My knowledge of lasik comes from reading articles talking about how servicemen that were given the laser/knife treatment weren't allowed to fly fighter planes.
I thought that was pretty weird, so I looked into it. Turns out the Navy covers the treatment where your eyes are basically ground down into another shape, and that thousands of people were getting that versus the other methods so they'd be eligible to fly jets. This was a national news article ~6-8 months ago.
Then it turns out that the belief is that those flaps never properly heal and there's plenty of people that have had them pop open when subjected to various stresses.
People are free to crap the thread with half-baked ideas, though (as always)
--- End quote ---
I don't know much about Lasik, but where did you make the leap from flying fighter planes to riding roller coasters?
I think the wildest coasters give you 3G for a a couple seconds. A little over 4G is typical grayout range and 4.8G is where vision goes black. At about 5.4G, the average person goes unconscious.
A potential F-16 pilot has to be able to withstand 9G in a centrifuge (without a G suit) to qualify for training, I'd imagine the Navy F/A 18 requirement is similar.

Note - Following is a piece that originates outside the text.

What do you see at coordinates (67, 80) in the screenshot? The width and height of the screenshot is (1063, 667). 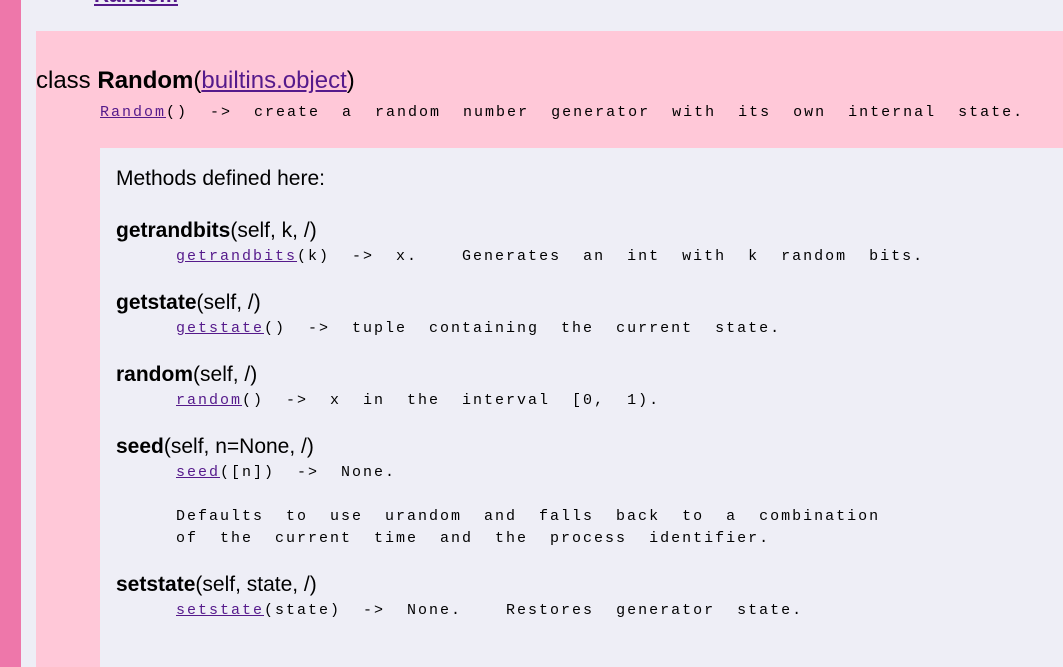 I see `class-keyword: class` at bounding box center [67, 80].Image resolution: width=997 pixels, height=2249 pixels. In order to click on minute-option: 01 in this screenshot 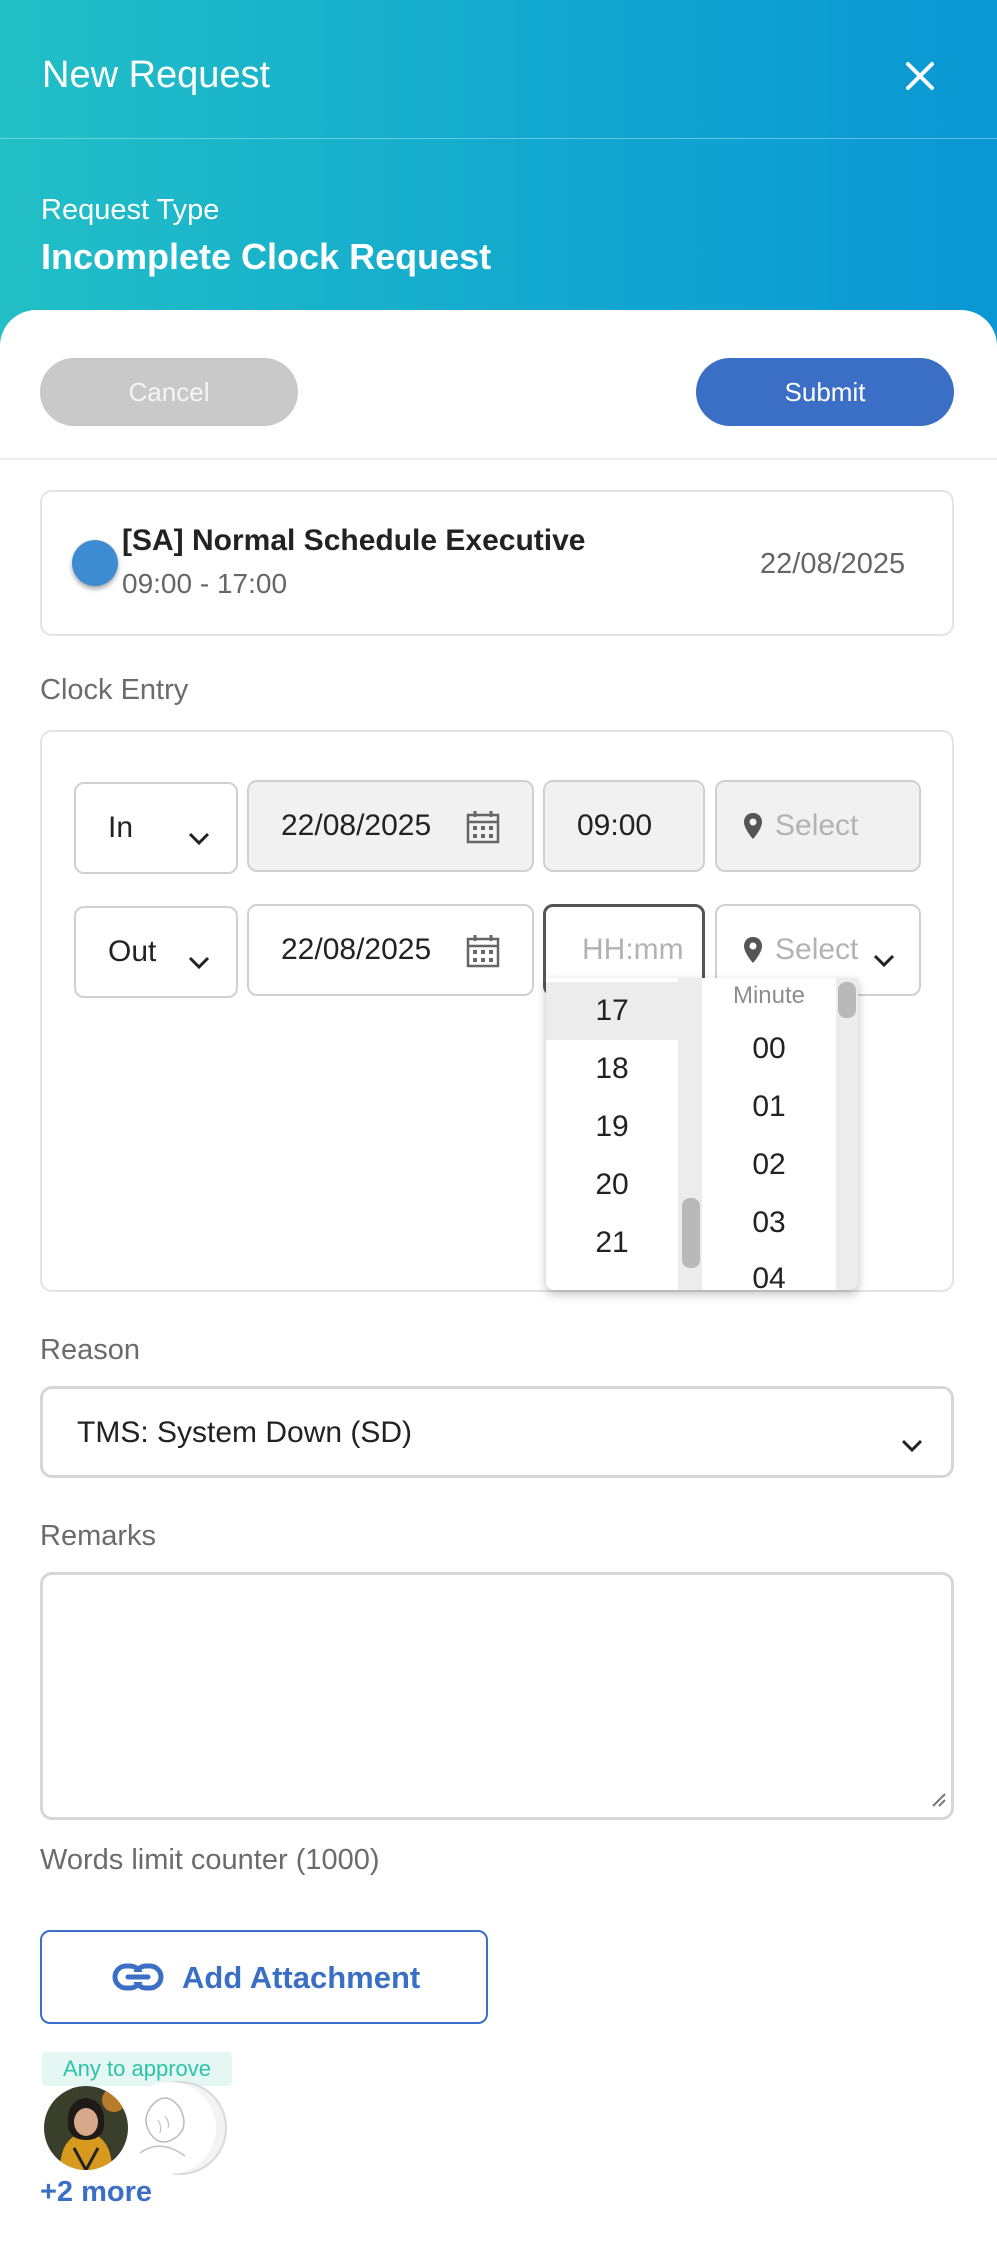, I will do `click(769, 1107)`. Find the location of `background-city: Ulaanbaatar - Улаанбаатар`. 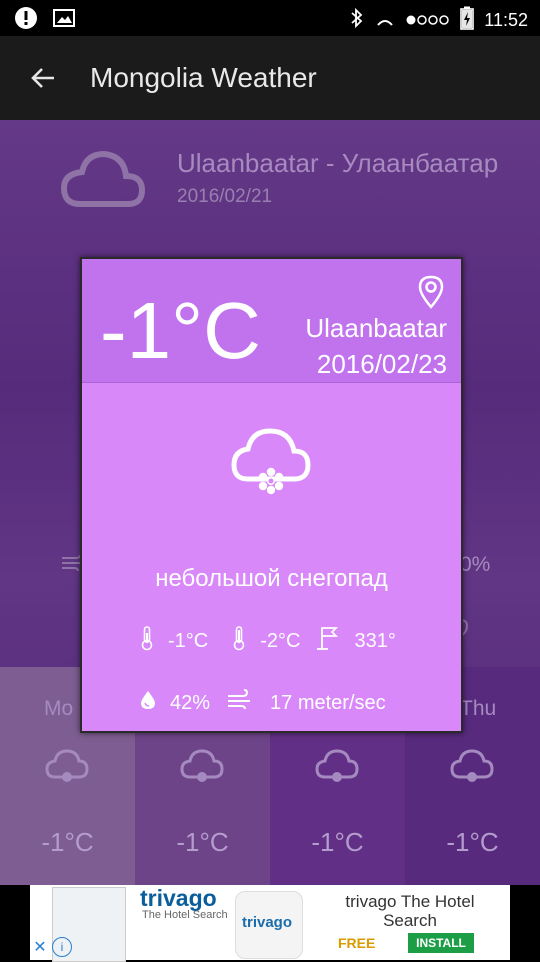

There is absolutely no comparison between the requirements of a fighter pilot and riding a roller coaster. If you're riding coasters less than a month after your surgery, you're probably going to get what you have coming, after that I don't think anyones eyes are popping out.
EDIT: I just confirmed this here...
Long link shortened to lasikmd.com
Activities after 1 month
Activities that can begin at 1 month WITH eye protection.
* Water skiing, wind surfing, kayaking, surfing.
*
Sun-tanning and salon tanning with eye protection for PRK patients.
*
Dirt biking, mountain biking.
*
Parachuting.
Activities that can begin at 1 month without eye protection. Proceed with caution:
*
Riding a roller coasters.
*
Dying your hair and eyebrows
* Swimming, waterslides, scuba diving, snorkeling, sailing.
* Basketball, football (with helmet), soccer, baseball.